Introduction (the good)
This blog post is going to discuss the pros and cons of linked servers as well as how to reduce the cons using an OPENQUERY.
Linked server is effectively removing the need for a solution that will move and synchronize the data. You just to setup a Linked Server (see Fig #2) and add a Linked Server reference in front of the 3 part-naming convention (see Fig #3) as well security context with other minor things. And that is all. A small price to pay for lots of convenience.
Problem (the bad)
While Linker Server feature is making it easy to join tables between two or more different servers, it’s not free and it comes with a price tag – performance overhead. While joining few small tables might not add any noticeable pressure to the server, joining 3-5 fairly large remote tables might introduce locking and blocking and increase the run-time into minutes. The main problem occurs when you are running queries against a remote server, which is not healthy.
When SQL Server runs query with Linked Server, it will use the least optimal execution plan due to lack of knowledge of those remote tables. Meaning, your local SQL Server is clueless on remote table indexes and statistics, so it might use incorrect joining mechanism and might be grossly inefficient.
For example, if were tasked to join all January 2013 orders between OLTP and OLAP tables and compare revenue per product while showing top 5 contributors, we might build the following query (see Fig #4) to achieve that goal.
Now if were to review Statistics IO (see Fig #5) and execution plan details (see Fig #6), this is what we are going to see.
As you might notice, 93% of the query execution cost goes to a “mysterious” remote query. Needless to say, it will very hard to improve the query with that execution plan.
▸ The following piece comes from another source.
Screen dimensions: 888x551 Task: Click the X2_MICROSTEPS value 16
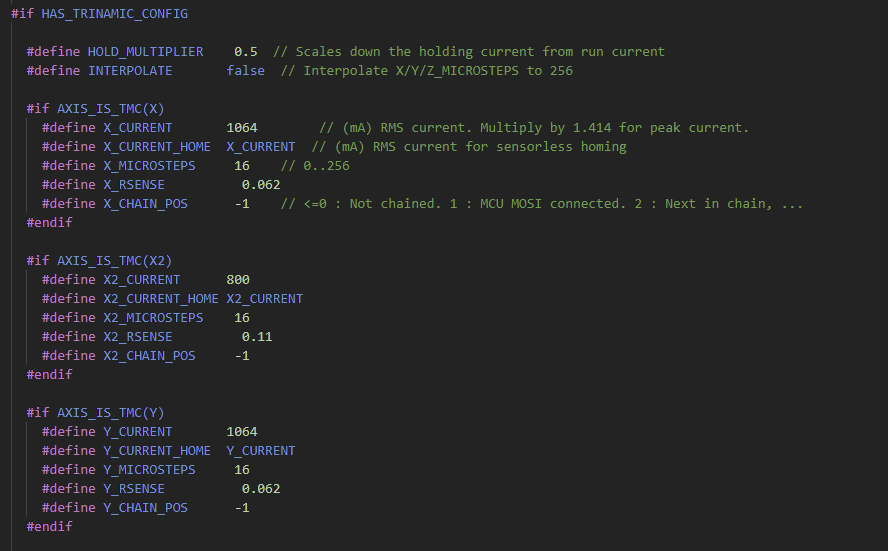pos(242,318)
Solution (a way to make it perfect)
One of the easiest ways to fix performance problems with a Linked Server is to run it via OPENQUERY.
What is OPENQUERY? According to Microsoft, OPENQUERY executes the specified pass-through query on the specified linked server. This server is an OLE DB data source. OPENQUERY can be referenced in the FROM clause of a query as if it were a table name. OPENQUERY can also be referenced as the target table of an INSERT, UPDATE, or DELETE statement. This is subject to the capabilities of the OLE DB provider. Although the query may return multiple result sets, OPENQUERY returns only the first one. https://docs.microsoft.com/en-us/sql/t-sql/functions/openquery-transact-sql?view=sql-server-ver15
One of the main advantages of OPENQUERY is remote execution, meaning that the query is sent from the local server to remote server while having knowledge of those remote tables that are now local to the query. By the way, remote execution also enables the use of native syntax of the remote server, so you can take advantage of other RDBMS system’s performance tricks.
Here is how our original query will look like with an OPENQUERY (see Fig #7). It’s still using the same linked server, but it happens indirectly now with an OPENQUERY.
Now if were to review Statistics IO (see Fig #8) and execution plan details (see Fig #9), this is what we are going to see.
Let’s compare Statistics IO and execution plans to see the differences between direct query linked server usage vs. an OPENQUERT linked server.
The most noticeable differences are:
- WorkFile 0 scans/reads vs. 15/1064 in Statistics IO (see Fig #10)
- Remote Query 93% cost vs. most distributed cost in Execution Plan (see Fig #11) and appearance of Remote Scans.
The main reason why OPENQUERY will usually perform better is the knowledge of the table in terms of indexes and stats, knowledge that a direct linked server doesn’t have.
As you can see, we have managed to cut down the run-time from 22 seconds (using direct link server) down to 2 seconds (using OPENQUERY). Additionally, we can add indexes specific to the query to make OPENQUERY even faster.
Since nothing is certain in this life other than taxes and death, your mileage may vary (“YMMV”). Please test the before and after (preferably using DBCC FREEPROCCACHE) prior to deployment. In addition to tested query above that reduced run-time by 11 times, I also witnessed a drastic performance gain due to the use of OPENQUERY in one of the clients. Replacing all 3 direct linked server references, reduced run-time by 10 times, to just few seconds.
The only few caveats with OPENQUERY since it can’t accept parameters are the use of dynamic SQL and “fighting the quotes” – making sure to escape the single quotes that are internally used by a SQL Server to identify literal, i.e. text.